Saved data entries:
= Beginning of Section =

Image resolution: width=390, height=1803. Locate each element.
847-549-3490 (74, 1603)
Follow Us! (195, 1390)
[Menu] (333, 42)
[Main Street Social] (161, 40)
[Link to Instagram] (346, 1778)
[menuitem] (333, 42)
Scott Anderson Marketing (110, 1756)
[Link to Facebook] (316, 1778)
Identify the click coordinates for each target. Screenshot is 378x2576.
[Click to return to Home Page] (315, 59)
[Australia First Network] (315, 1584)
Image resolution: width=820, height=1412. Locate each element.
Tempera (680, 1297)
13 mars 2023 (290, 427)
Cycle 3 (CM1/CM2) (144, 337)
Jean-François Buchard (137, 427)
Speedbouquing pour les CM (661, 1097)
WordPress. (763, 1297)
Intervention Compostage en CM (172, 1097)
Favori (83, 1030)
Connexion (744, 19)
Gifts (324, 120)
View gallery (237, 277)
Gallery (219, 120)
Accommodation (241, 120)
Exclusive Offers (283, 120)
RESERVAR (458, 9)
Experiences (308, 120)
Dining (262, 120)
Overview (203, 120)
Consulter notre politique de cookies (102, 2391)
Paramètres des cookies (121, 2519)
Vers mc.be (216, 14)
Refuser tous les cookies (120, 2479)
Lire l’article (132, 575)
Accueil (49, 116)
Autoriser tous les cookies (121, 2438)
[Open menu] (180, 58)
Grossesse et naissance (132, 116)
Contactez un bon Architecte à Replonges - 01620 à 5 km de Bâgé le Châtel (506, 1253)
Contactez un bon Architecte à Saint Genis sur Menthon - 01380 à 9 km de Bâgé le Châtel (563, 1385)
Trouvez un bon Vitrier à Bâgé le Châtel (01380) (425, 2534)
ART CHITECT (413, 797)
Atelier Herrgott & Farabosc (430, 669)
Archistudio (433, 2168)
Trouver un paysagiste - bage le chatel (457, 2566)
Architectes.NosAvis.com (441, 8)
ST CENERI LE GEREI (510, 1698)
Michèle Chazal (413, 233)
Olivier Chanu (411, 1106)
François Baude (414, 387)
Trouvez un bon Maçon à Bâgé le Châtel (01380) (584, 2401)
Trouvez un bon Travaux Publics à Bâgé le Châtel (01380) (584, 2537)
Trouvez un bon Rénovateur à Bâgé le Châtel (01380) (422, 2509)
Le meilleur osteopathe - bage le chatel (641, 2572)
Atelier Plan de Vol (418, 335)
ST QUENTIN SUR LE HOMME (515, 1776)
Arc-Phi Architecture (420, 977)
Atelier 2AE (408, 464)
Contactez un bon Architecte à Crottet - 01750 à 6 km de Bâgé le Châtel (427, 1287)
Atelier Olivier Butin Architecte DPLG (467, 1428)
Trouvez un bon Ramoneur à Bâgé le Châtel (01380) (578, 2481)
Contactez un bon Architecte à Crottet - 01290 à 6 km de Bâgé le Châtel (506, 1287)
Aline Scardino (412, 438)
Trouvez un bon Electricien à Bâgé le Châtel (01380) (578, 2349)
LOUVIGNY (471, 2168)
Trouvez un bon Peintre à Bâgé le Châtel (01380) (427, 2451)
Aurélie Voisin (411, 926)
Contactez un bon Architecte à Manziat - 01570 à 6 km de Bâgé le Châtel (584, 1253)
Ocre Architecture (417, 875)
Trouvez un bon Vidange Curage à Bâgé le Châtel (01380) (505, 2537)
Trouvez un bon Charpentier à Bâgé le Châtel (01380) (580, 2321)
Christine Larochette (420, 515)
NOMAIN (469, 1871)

= End of Section =

> [Description of the task]:
Every entry above should be transcribed exactly as it appears.

> [Problem solution]:
Image resolution: width=390, height=1803. Locate each element.
847-549-3490 (74, 1603)
Follow Us! (195, 1390)
[Menu] (333, 42)
[Main Street Social] (161, 40)
[Link to Instagram] (346, 1778)
[menuitem] (333, 42)
Scott Anderson Marketing (110, 1756)
[Link to Facebook] (316, 1778)
Identify the click coordinates for each target. Screenshot is 378x2576.
[Click to return to Home Page] (315, 59)
[Australia First Network] (315, 1584)
Image resolution: width=820, height=1412. Locate each element.
Tempera (680, 1297)
13 mars 2023 (290, 427)
Cycle 3 (CM1/CM2) (144, 337)
Jean-François Buchard (137, 427)
Speedbouquing pour les CM (661, 1097)
WordPress. (763, 1297)
Intervention Compostage en CM (172, 1097)
Favori (83, 1030)
Connexion (744, 19)
Gifts (324, 120)
View gallery (237, 277)
Gallery (219, 120)
Accommodation (241, 120)
Exclusive Offers (283, 120)
RESERVAR (458, 9)
Experiences (308, 120)
Dining (262, 120)
Overview (203, 120)
Consulter notre politique de cookies (102, 2391)
Paramètres des cookies (121, 2519)
Vers mc.be (216, 14)
Refuser tous les cookies (120, 2479)
Lire l’article (132, 575)
Accueil (49, 116)
Autoriser tous les cookies (121, 2438)
[Open menu] (180, 58)
Grossesse et naissance (132, 116)
Contactez un bon Architecte à Replonges - 01620 à 5 km de Bâgé le Châtel (506, 1253)
Contactez un bon Architecte à Saint Genis sur Menthon - 01380 à 9 km de Bâgé le Châtel (563, 1385)
Trouvez un bon Vitrier à Bâgé le Châtel (01380) (425, 2534)
ART CHITECT (413, 797)
Atelier Herrgott & Farabosc (430, 669)
Archistudio (433, 2168)
Trouver un paysagiste - bage le chatel (457, 2566)
Architectes.NosAvis.com (441, 8)
ST CENERI LE GEREI (510, 1698)
Michèle Chazal (413, 233)
Olivier Chanu (411, 1106)
François Baude (414, 387)
Trouvez un bon Maçon à Bâgé le Châtel (01380) (584, 2401)
Trouvez un bon Travaux Publics à Bâgé le Châtel (01380) (584, 2537)
Trouvez un bon Rénovateur à Bâgé le Châtel (01380) (422, 2509)
Le meilleur osteopathe - bage le chatel (641, 2572)
Atelier Plan de Vol (418, 335)
ST QUENTIN SUR LE HOMME (515, 1776)
Arc-Phi Architecture (420, 977)
Atelier 2AE (408, 464)
Contactez un bon Architecte à Crottet - 01750 à 6 km de Bâgé le Châtel (427, 1287)
Atelier Olivier Butin Architecte DPLG (467, 1428)
Trouvez un bon Ramoneur à Bâgé le Châtel (01380) (578, 2481)
Contactez un bon Architecte à Crottet - 01290 à 6 km de Bâgé le Châtel (506, 1287)
Aline Scardino (412, 438)
Trouvez un bon Electricien à Bâgé le Châtel (01380) (578, 2349)
LOUVIGNY (471, 2168)
Trouvez un bon Peintre à Bâgé le Châtel (01380) (427, 2451)
Aurélie Voisin (411, 926)
Contactez un bon Architecte à Manziat - 01570 à 6 km de Bâgé le Châtel (584, 1253)
Ocre Architecture (417, 875)
Trouvez un bon Vidange Curage à Bâgé le Châtel (01380) (505, 2537)
Trouvez un bon Charpentier à Bâgé le Châtel (01380) (580, 2321)
Christine Larochette (420, 515)
NOMAIN (469, 1871)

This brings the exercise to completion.